Saudi Arabia is home to a surprisingly diverse range of wildlife, from large predators and reintroduced herds of oryx to venomous scorpions, migratory raptors, and tiny desert rodents. The kingdom’s 2.15 million square kilometers span rocky mountain ranges, vast sand deserts, coastal wetlands, and scrubby plateaus, each supporting different species adapted to extreme heat and limited water.
Large Mammals
The most iconic animal in Saudi Arabia is the Arabian oryx, a striking white antelope that was hunted to extinction in the wild by the early 1970s. Captive breeding programs brought it back, and today roughly 1,100 Arabian oryx live in the wild across the peninsula, with another 6,000 to 7,000 in captivity. Reintroduced populations roam several Saudi reserves, including the Imam Saud bin Abdulaziz Royal Reserve east of Taif and the Sharaan area near AlUla.

> _Aim_: Decide whether each statement agrees with the Saudi wildlife text, and answer yes or no with the deciding words quoted from it. 1. The Arabian oryx was hunted to extinction in the wild by the early 1970s. 2. About 6,000 Arabian oryx live in the wild today. 3. The Sharaan area lies east of Taif.

> _Data section_:
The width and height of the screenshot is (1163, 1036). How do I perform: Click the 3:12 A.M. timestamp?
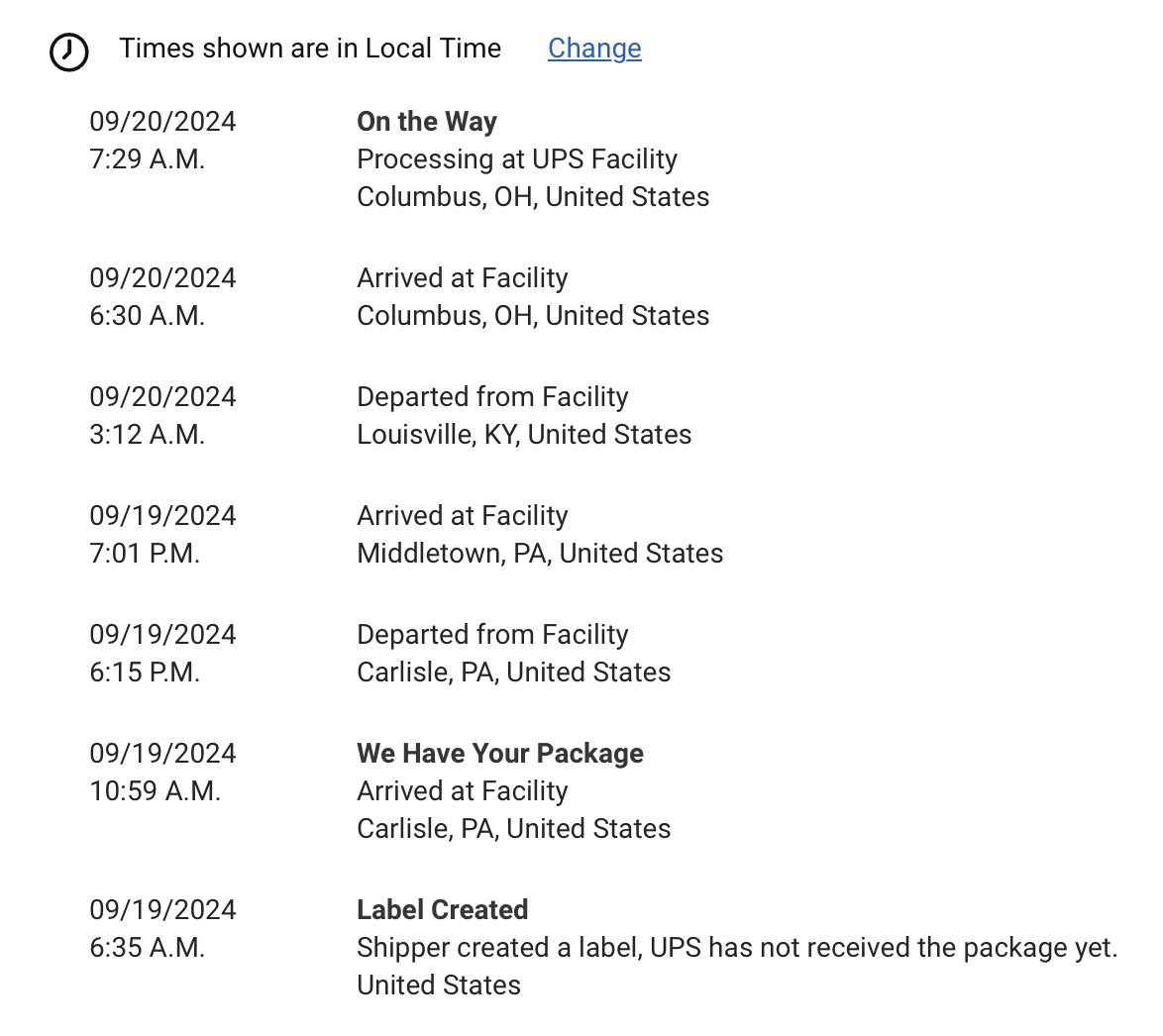pos(147,435)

> _Task answer_:
1. Yes: "hunted to extinction in the wild by the early 1970s"
2. No: "today roughly 1,100 Arabian oryx live in the wild across the peninsula"
3. No: "the Sharaan area near AlUla"